Joe Biden's transition team mark new highs in diversity and inclusion

Joe Biden’s transition team mark new highs in diversity and inclusion

Biden

Throughout his 2020 US presidential campaign, president-elect Joe Biden said on multiple occasions that if he won he would construct an administration that “is going to look like America”.

The latest diversity data released by outlets such as CNN demonstrate that Biden has kept his promise so far with people of colour making up 46 per cent of his transition staff and 41 per cent of his senior staff.

Women make up 52 per cent of all of Biden’s staff and 53 per cent of his senior staff.

43 percent of the transition team’s advisory board are culturally diverse, representing a fair cross-section of the country’s more than 329 million citizens. Even more impressive is Biden’s majority women team — the total number of staff consist of 53 percent women. His senior staff members are 58 percent women.
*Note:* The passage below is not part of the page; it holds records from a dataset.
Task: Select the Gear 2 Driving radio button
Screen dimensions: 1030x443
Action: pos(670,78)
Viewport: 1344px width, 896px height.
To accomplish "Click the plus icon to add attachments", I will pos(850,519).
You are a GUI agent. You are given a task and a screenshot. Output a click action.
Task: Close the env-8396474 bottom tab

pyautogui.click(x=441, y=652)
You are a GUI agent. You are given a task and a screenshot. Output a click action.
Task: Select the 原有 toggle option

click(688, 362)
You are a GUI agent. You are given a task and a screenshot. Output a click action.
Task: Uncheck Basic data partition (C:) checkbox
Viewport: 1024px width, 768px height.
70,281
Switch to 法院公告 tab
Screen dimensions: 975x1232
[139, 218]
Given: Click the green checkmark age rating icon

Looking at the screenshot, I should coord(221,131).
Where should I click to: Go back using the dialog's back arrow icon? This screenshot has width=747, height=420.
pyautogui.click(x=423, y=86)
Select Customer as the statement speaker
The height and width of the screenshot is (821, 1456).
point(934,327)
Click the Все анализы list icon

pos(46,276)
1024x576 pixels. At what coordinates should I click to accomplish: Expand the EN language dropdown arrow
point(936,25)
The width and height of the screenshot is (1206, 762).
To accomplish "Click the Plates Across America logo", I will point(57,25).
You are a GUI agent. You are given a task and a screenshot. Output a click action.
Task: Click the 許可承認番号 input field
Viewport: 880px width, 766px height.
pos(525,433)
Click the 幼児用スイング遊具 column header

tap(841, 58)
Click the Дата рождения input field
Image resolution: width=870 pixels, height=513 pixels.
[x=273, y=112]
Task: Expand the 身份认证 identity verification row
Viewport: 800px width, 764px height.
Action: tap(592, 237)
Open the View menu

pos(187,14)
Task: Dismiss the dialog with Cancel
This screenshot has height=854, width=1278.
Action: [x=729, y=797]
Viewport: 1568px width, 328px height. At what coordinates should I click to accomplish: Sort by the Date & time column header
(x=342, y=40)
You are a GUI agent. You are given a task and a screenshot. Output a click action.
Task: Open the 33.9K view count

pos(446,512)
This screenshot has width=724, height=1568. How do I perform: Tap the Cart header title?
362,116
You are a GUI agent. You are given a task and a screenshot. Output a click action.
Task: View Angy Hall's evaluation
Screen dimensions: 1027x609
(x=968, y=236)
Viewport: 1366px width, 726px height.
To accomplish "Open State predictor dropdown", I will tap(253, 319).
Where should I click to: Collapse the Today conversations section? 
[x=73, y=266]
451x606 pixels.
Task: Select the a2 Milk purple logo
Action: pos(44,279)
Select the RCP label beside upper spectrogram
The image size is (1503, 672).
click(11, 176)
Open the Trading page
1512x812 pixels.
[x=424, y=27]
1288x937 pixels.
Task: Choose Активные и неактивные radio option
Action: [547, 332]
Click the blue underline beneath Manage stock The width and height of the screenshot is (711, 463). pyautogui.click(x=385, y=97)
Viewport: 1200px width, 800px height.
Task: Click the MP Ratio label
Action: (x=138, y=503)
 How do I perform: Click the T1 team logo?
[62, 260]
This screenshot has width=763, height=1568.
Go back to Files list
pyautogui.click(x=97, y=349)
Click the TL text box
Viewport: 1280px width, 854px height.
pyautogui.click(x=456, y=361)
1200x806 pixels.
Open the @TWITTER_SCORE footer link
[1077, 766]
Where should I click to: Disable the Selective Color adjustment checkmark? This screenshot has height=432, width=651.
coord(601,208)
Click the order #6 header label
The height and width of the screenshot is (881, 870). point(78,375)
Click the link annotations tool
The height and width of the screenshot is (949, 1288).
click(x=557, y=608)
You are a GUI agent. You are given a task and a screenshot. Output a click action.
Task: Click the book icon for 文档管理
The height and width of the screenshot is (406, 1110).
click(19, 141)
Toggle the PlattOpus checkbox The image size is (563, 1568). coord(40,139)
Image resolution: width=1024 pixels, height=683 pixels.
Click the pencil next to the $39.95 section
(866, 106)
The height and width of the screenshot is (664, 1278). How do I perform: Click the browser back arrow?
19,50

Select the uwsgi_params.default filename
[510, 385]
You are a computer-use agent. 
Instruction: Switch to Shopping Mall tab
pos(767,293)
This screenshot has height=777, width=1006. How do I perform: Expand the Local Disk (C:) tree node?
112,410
The most prominent face on Biden’s team is incoming vice president Kamala Harris, who is the first African American and South Asian American to hold the position.

Harris became the first black female attorney-general of California in January 2011 and went on to become the first woman of South Asian heritage elected to the US Senate. 

In December last year, Biden told NPR’s Morning host Rachel Martin that he had “the most diverse staff of anybody running.”

“I’ve always done that,” he said. “This is who I, the country has to look like, the administration should look like the American public.”

In June this year, he told Amna Nawaz, a correspondent for PBS NewsHour and one of the moderators of a virtual presidential town hall event hosted by Asian and Pacific Islander American Vote, that his “administration is going to look like America, not just my staff, the administration from the vice president straight down through Cabinet members to major players within the White House, and the court.”

“It’s going to be a reflection of who we are as a nation,” he said.

During the event, which was co-hosted by California Representative and chair of the Congressional Asian Pacific American Caucus Judy Chu, and NBC News Investigative & Consumer Correspondent Vicky Nguyen, Biden addressed key topics related to health care, discrimination, racism and immigration.

In late June, Biden’s campaign staff released statistics on the diversity of his running team; broadcasting a cohort that was 35 percent culturally diverse.

His senior advisers included Karine Jean-Pierre, a young French-born Haitian-American political campaign organiser and commentator and Julie Chavez Rodriguez, the granddaughter of American labor leader Cesar Chavez and American labor activist Helen Fabela Chávez.

During his campaign, Biden’s chief financial officer was Saloni Multani, a Harvard and Stanford graduate of South East Asian descent, and his senior adviser for financial operations was Deanna Nesburg – the former treasurer for Kamala Harris‘s presidential campaign. 

It’s been more than a week since Biden was declared the winner by major news organisations based on state-by-state vote counts. Despite this, the General Services Administration is still to recognise him as the next president, halting his team’s ability to begin a smooth transition from one administration to the next.